▶ _PROVIDED ENTRIES_
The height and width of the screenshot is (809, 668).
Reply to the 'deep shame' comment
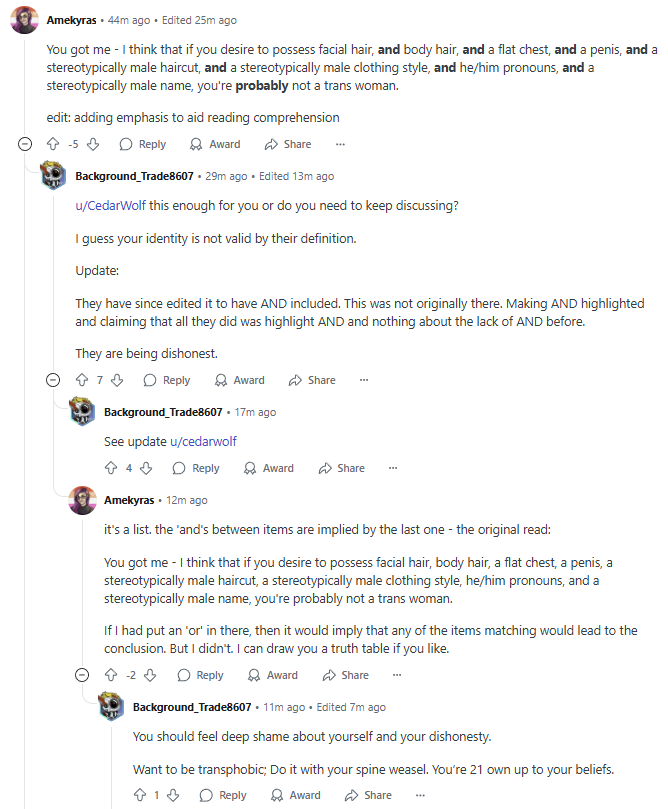point(222,795)
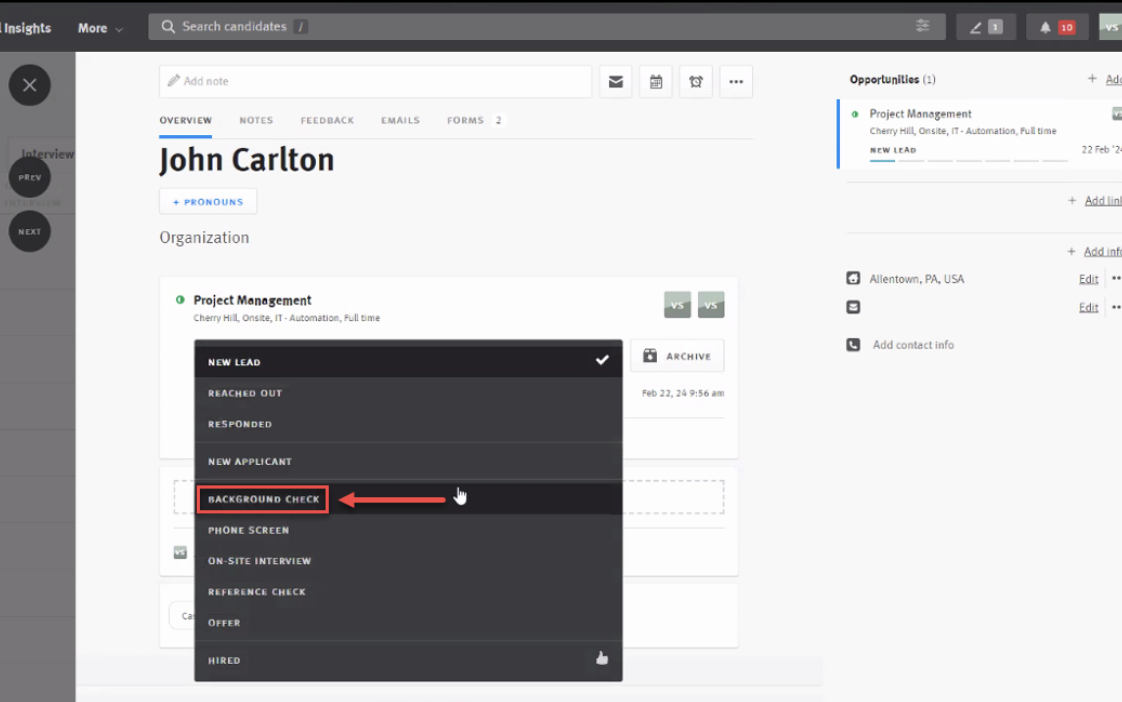The image size is (1122, 702).
Task: Expand the More menu in top bar
Action: point(100,28)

▶ _PROBLEM TO WORK ON_
Omit every picture, then repeat the remaining data exactly as it appears above.

▶ _RESPONSE TO THIS EXERCISE_
The height and width of the screenshot is (809, 668).
Reply to the 'deep shame' comment
point(222,795)
The image size is (1122, 702).
Task: Expand the More menu in top bar
Action: point(100,28)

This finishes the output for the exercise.